A Orléans, Loiret, la construction du Pont de l’Europe, à l’ouest d’Orléans, a suscité plusieurs interventions archéologiques entre 1998 et 2007 sur la rive nord de la Loire.

Chronique de site

Prieuré de la Madeleine – pont de l’Europe

Date de publication

19 mai 2010

Dernière modification

18 mai 2016

Les résultats de ces opérations ont permis de mieux appréhender l’occupation humaine dans cette zone périphérique de la commune. 

UNE VOIE ANTIQUE

Jusqu’au VIIIe siècle de notre ère, l’activité reste quasiment absente sur ces parcelles situées sur le rebord nord du plateau dominant le lit majeur de la Loire. Seule une voie antique bordée de champs cultivés semble définir le paysage de ce secteur. Aucune trace d’urbanisation n’a été reconnue.

L’ÉTABLISSEMENT RELIGIEUX DU HAUT MOYEN ÂGE

Ce n’est qu’à partir du IXe siècle que la première occupation humaine est décelable dans cet environnement rural situé à 2 km des murailles de la ville. Elle se caractérise par la présence d’un important enclos reconnu sur trois côtés. Ouvert vers l’est, il regroupe un grand nombre de fosses, de trous de poteaux et quelques petits bâtiments excavés. La population occupant les lieux constitue certainement une modeste communauté monastique. 

Dans le courant du Xe siècle, les lieux connaissent des modifications et les structures antérieures sont abandonnées.

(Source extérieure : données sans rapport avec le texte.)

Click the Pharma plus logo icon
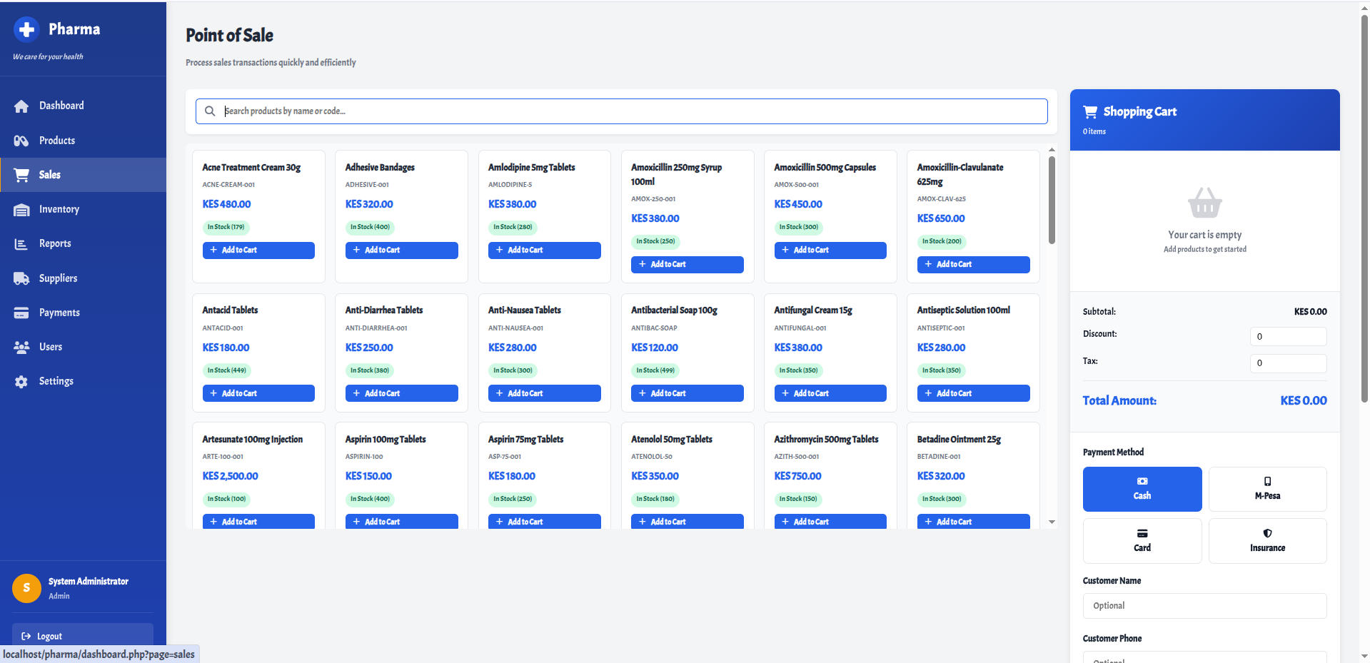 [26, 29]
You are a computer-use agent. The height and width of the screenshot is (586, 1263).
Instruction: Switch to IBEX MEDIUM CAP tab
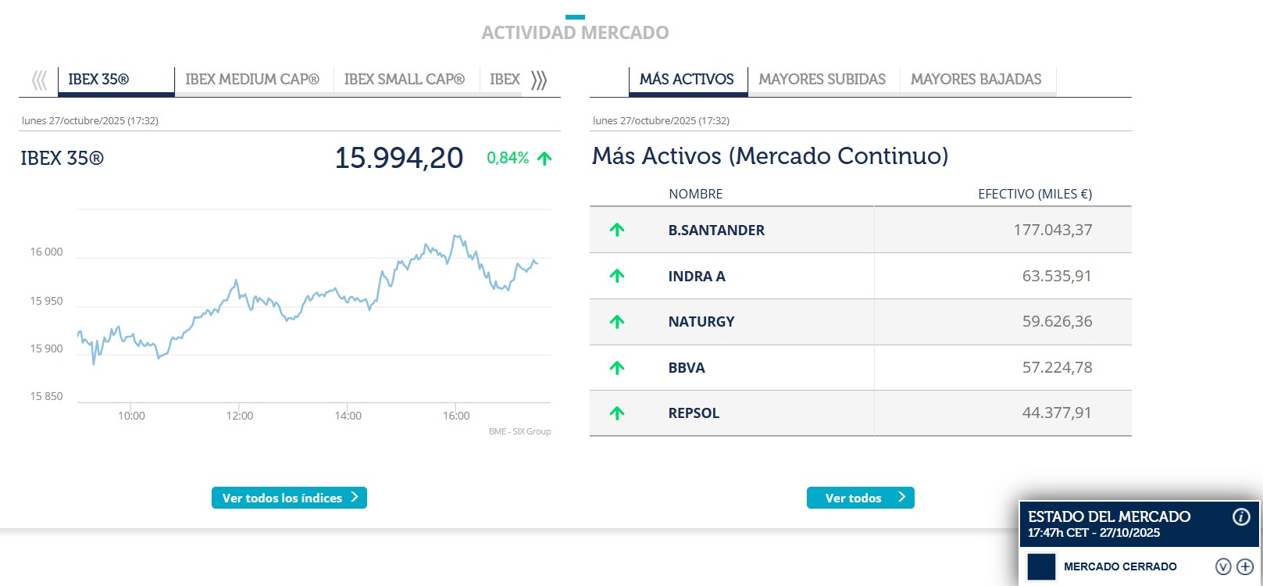(252, 80)
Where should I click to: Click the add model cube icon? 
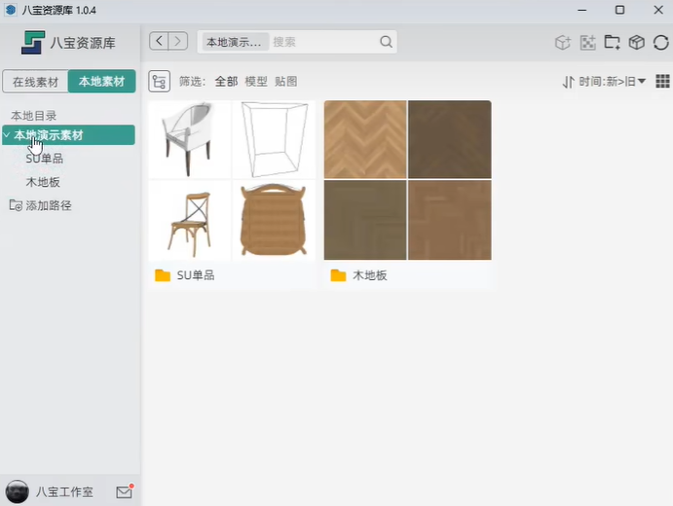click(x=562, y=42)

Dans la partie orientale du site, quelques inhumations en cercueil non cloué ont été mises au jour ; elles semblent être disposées autour d’un éventuel lieu de culte. C’est probablement vers le milieu du Xe siècle qu’est érigée à cet endroit une église en pierre, dont la première mention connue dans les textes date de 1025. Quelques bâtiments environnants ont également été retrouvés.

LE GRAND CIMETIÈRE DES ÉTRANGERS

À la même époque, la moitié nord-ouest du site est occupée par un vaste espace funéraire limité au sud par un fossé, à l’ouest par une palissade et, au nord, par un axe de circulation, persistance de la voie antique. Les inhumations sont estimées, sur la surface explorée, à au moins 4 000 à 5 000 entre le Xe et le début du XIIe siècle. 

La fonction des lieux est précisée dans un texte du début du XIe siècle : il révèle la présence d’une structure hospitalière, à vocation d’accueil, tournée vers l’assistance et l’hospitalité des voyageurs et personnes de passage et de condition modeste. L’espace funéraire attenant à l’établissement correspond sans doute au cimetière des étrangers, défunts non orléanais ou pauvres n’ayant pas les moyens (ou le droit) de se faire inhumer dans les cimetières intra muros.

LE PRIEURÉ FONTEVRISTE

À partir de 1113 (1) , l’évêque d’Orléans cède les lieux à Robert d’Arbrissel, fondateur de l’ordre de Fontevraud, afin que ce dernier y établisse un important prieuré. La règle de Fontevraud a cette particularité de permettre l’accueil d’hommes et de femmes dans un même établissement, placé sous le contrôle d’une religieuse. 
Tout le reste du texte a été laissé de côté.